◆ **AIM OF THE TASK**: Only the lines from the one with "593x764 pixels. How" through the final line below belong in the answer, copied exactly and without pictures.

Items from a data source
##########

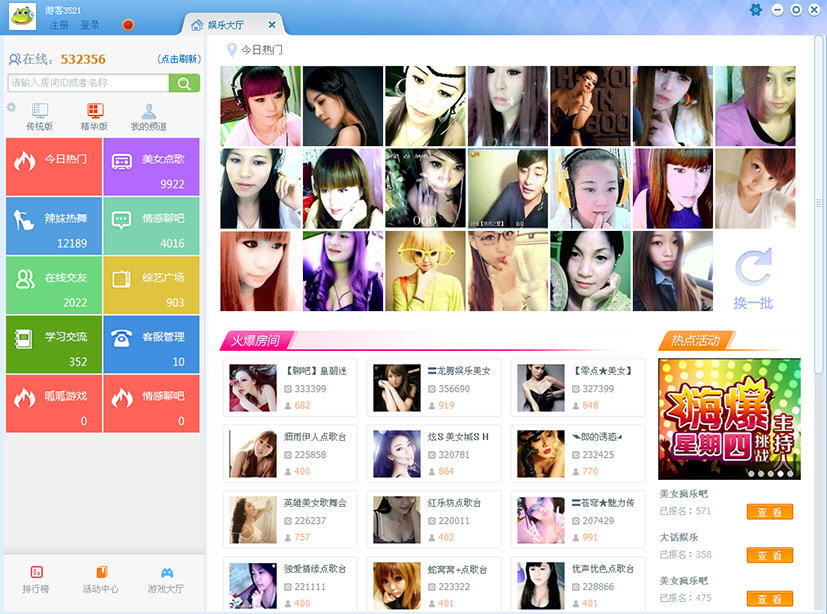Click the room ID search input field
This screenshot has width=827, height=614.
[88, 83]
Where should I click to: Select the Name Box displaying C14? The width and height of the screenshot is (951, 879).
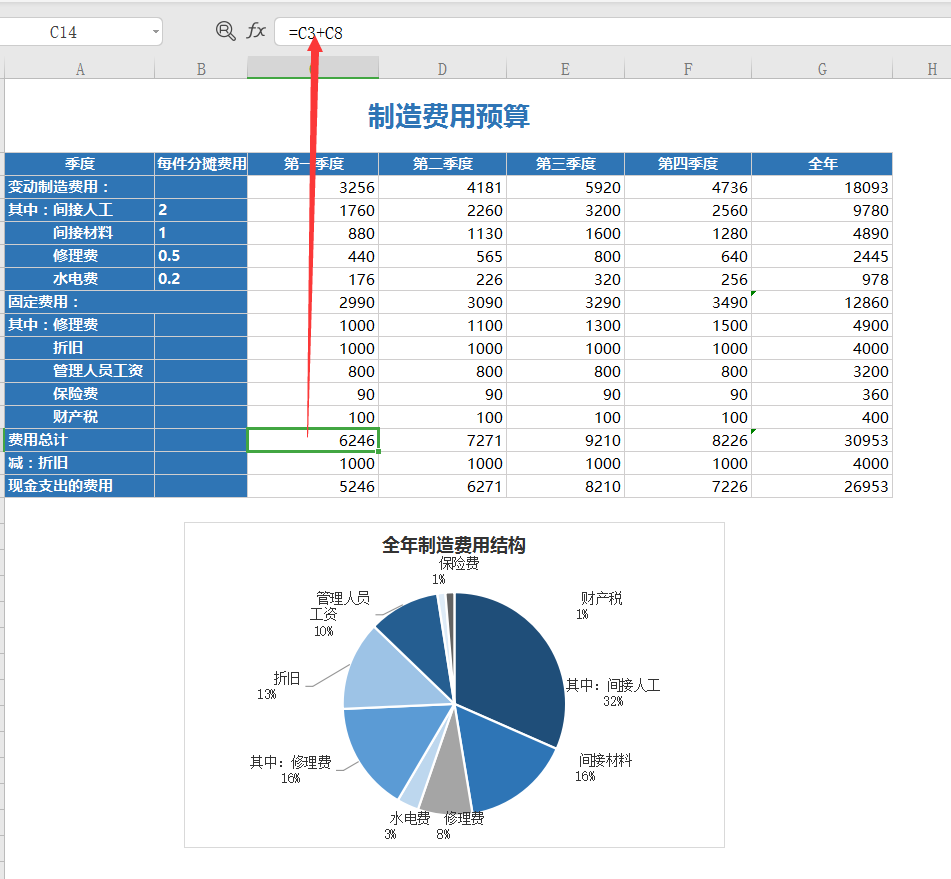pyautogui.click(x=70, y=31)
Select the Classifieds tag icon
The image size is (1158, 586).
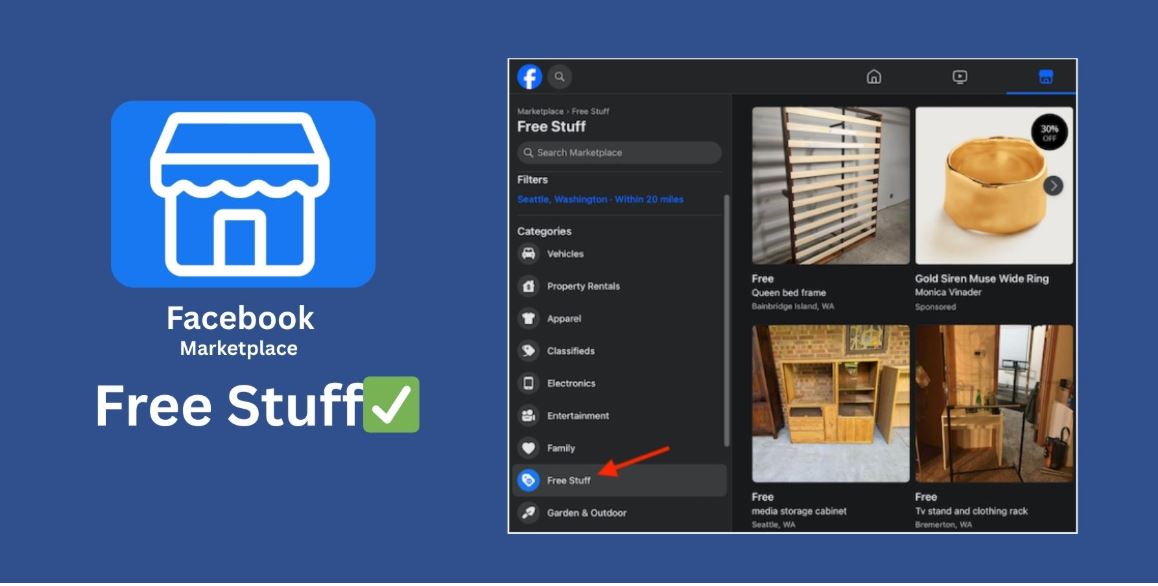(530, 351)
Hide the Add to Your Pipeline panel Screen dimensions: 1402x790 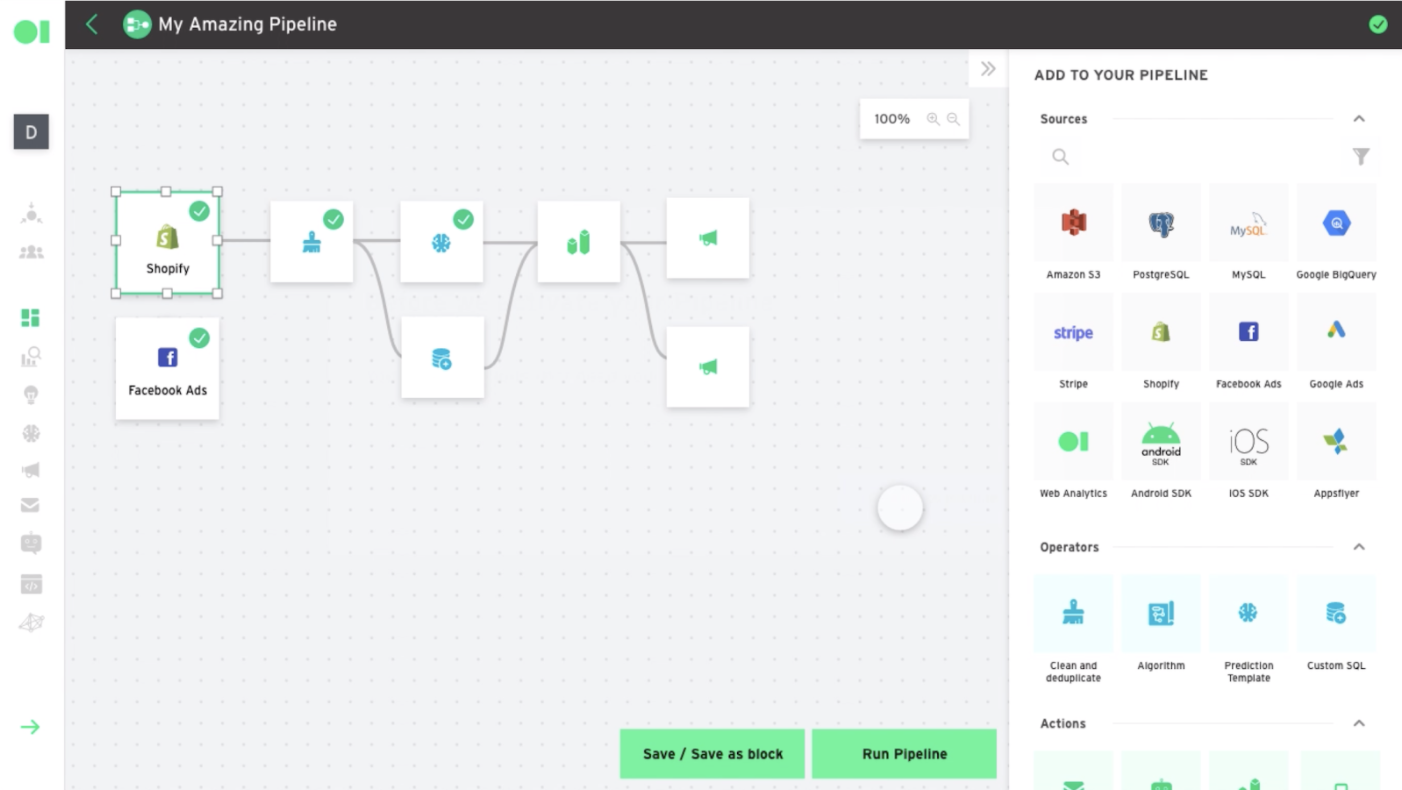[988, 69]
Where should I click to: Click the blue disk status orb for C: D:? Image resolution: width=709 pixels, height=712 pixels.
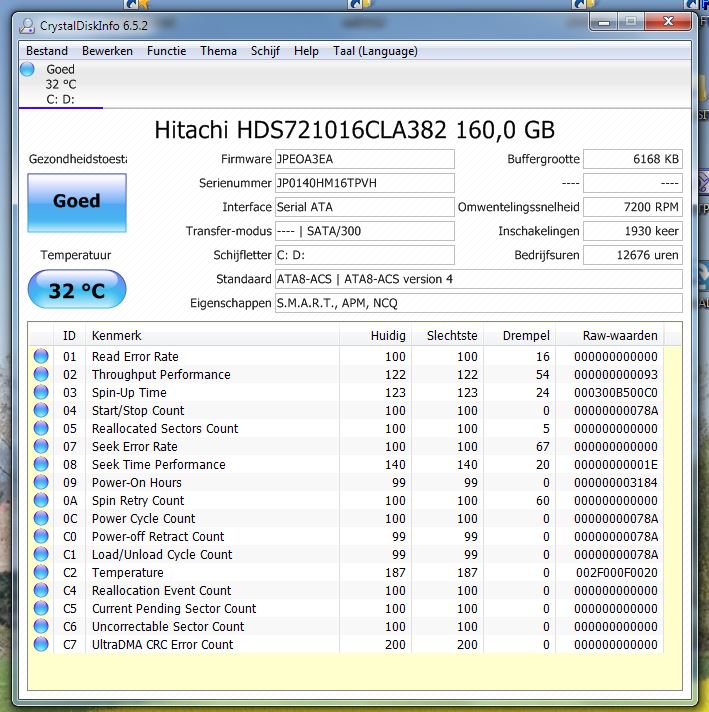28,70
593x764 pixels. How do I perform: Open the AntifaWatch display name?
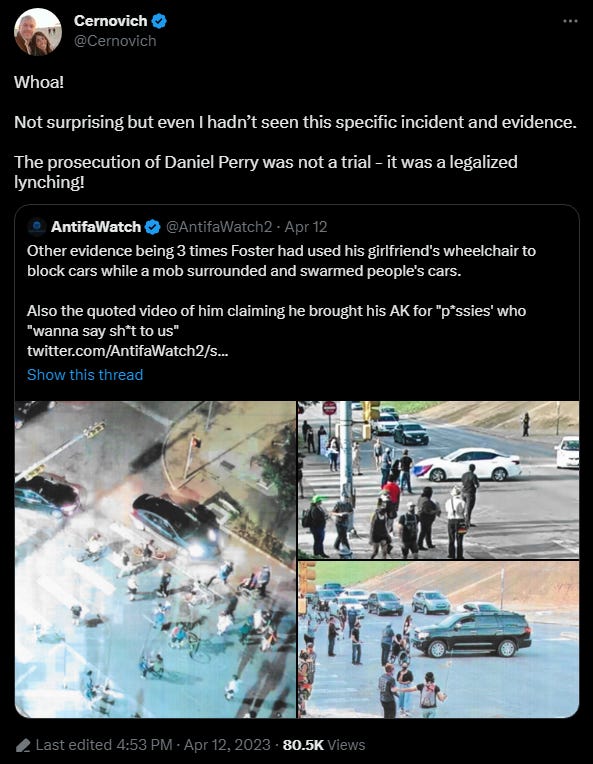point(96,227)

##########

◆ **OUTPUT FOR THIS EXERCISE**:
593x764 pixels. How do I perform: Open the AntifaWatch display name?
point(96,227)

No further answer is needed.